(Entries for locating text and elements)
** Start **

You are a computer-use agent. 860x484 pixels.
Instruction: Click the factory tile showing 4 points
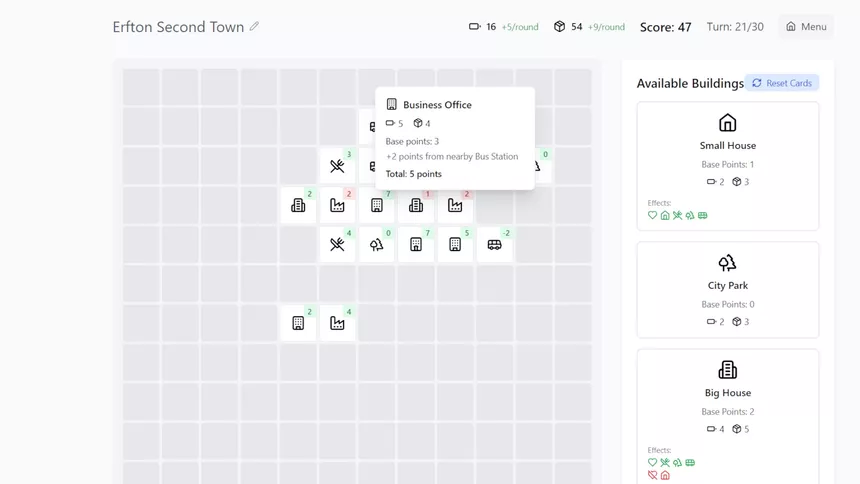337,323
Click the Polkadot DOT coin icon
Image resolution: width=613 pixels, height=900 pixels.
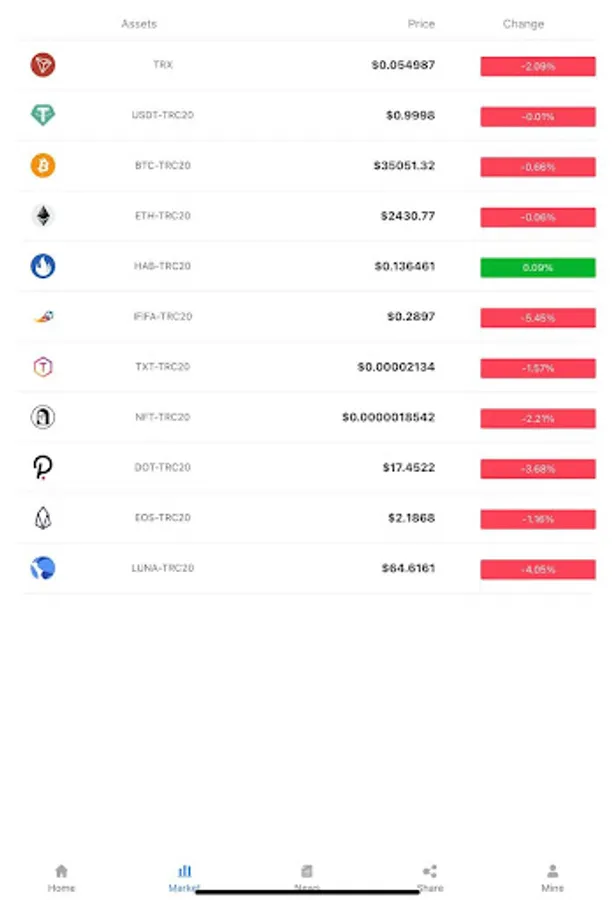tap(43, 468)
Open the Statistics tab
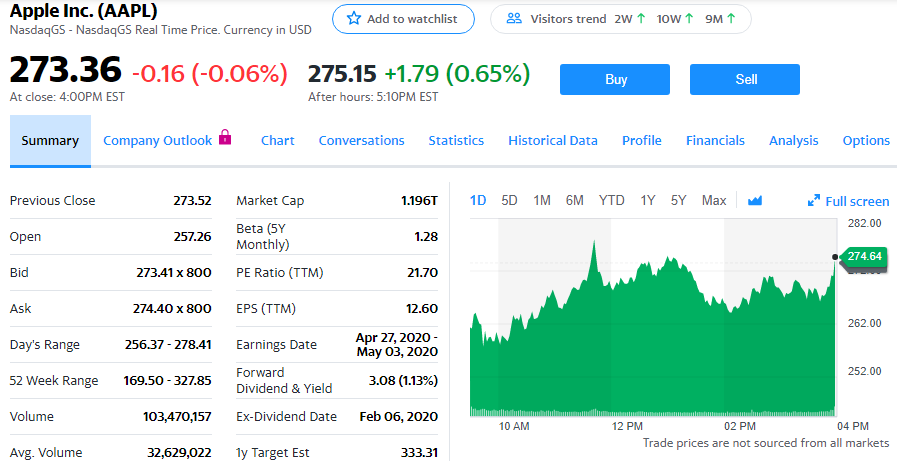The width and height of the screenshot is (897, 461). point(456,141)
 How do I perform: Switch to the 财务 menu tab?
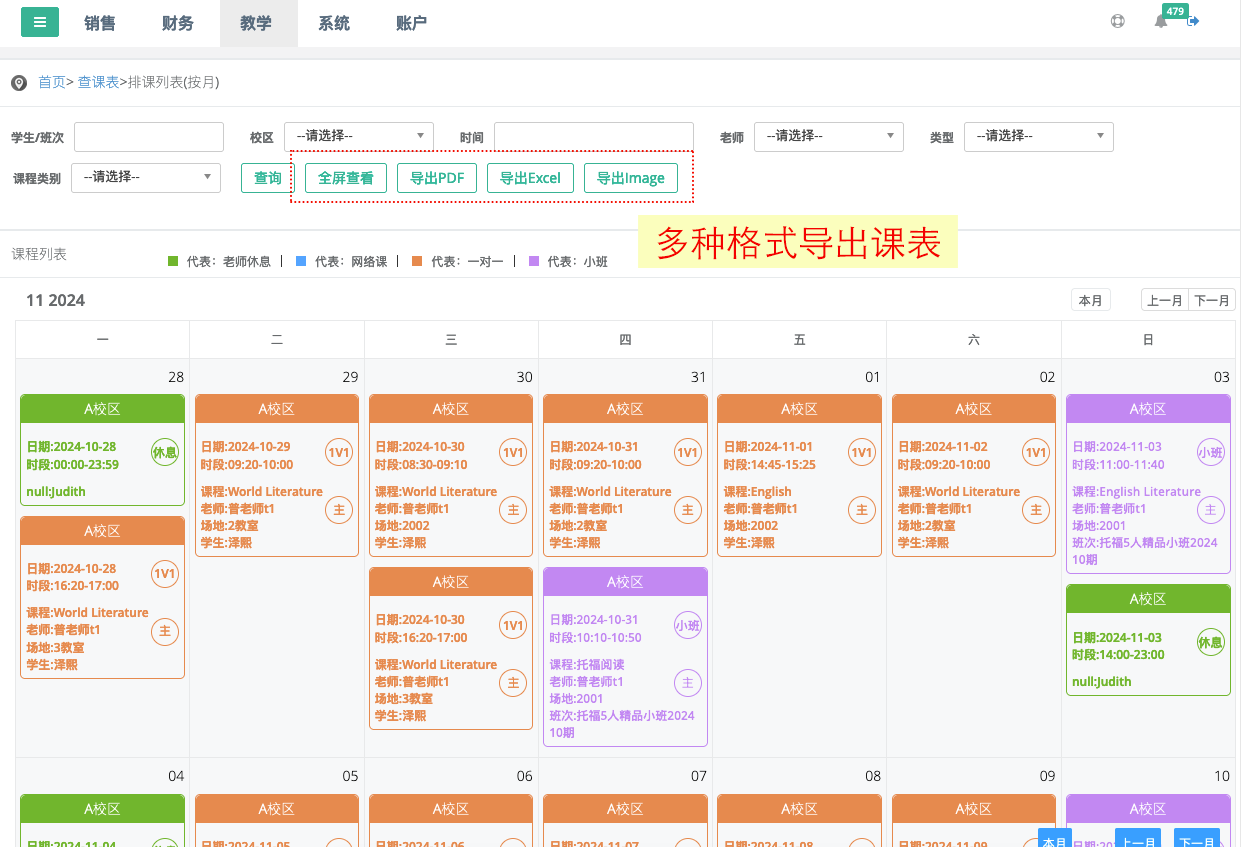point(178,23)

** End **

Rewrite all the rows above with every "tab" changed to "panel" and nothing else altered. Leave the pictures out.

You are a computer-use agent. 860x484 pixels.
Instruction: Click the factory tile showing 4 points
337,323
Click the Polkadot DOT coin icon
Image resolution: width=613 pixels, height=900 pixels.
tap(43, 468)
Open the Statistics panel
The width and height of the screenshot is (897, 461). point(456,141)
 How do I perform: Switch to the 财务 menu panel?
point(178,23)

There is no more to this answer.